Egnate Tomas dze Ninoshvili (ეგნატე ნინოშვილი; 17 February 1859 – 12 May 1894) was a Georgian writer and social democratic activist.

==Early life and education==
Ninoshvili was born in a poor peasant family in Kela village, Guria region in western Georgia. He studied at the Ozurgeti seminary but was expelled following a student protest. He then worked as a school teacher, telegraphist, typesetter, in a refinery and in a mine. For a brief period he studied in Montpellier, France.

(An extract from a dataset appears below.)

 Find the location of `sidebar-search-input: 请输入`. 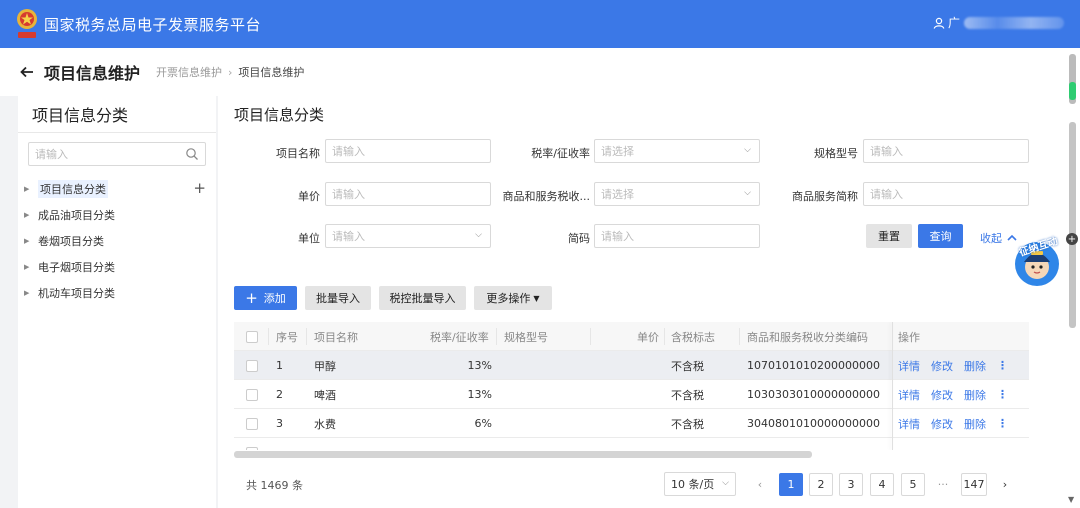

==Professional activities==

His literary career started in 1887, with publications in Iveria, a literary and political newspaper. His short stories and novels, relating the hard life of Georgian peasants and their oppression by tsarist officials, include Gogia Uishvili (1890), Lake Paliastomi (1891), Simona (1892) and Kristine (1893).

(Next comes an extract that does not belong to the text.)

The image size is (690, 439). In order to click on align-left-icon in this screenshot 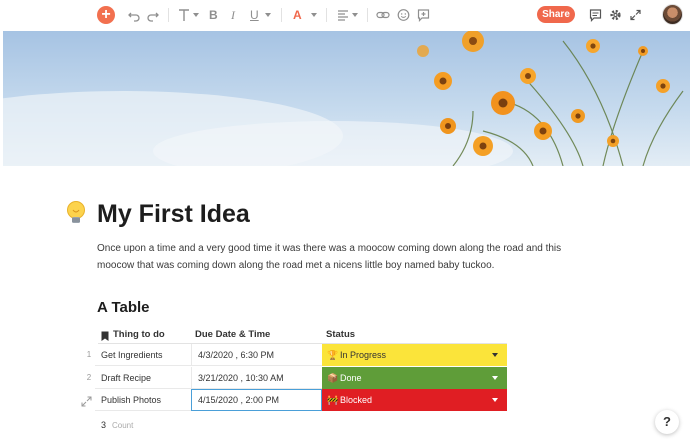, I will do `click(343, 15)`.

In 1892, Ninoshvili was one of the founders of Mesame Dasi ("Third Generation"), a Marxist organisation based in Tbilisi that no other than Joseph Stalin joined in 1898. It was through his involvement with Mesame Dasi that Stalin was first introduced to the ideas of Karl Marx. However, the group was too moderate for Stalin's taste and he became discontented with the viewpoints of the majority. Because of Stalin's sympathies toward Bolsheviks, he found himself constantly at odds with the others in the group.

==Death and legacy==
Ninoshvili died of tuberculosis in 1894, aged 35. His historical novel The Guria Uprising, about the 1841 peasant rebellion in Guria, was published posthumously in 1902. The first Georgian feature film, Kristine (1916-1918) was based on his short story of the same name. In 1948, a house that he had lived in at Archeuli village, Guria was converted into a museum.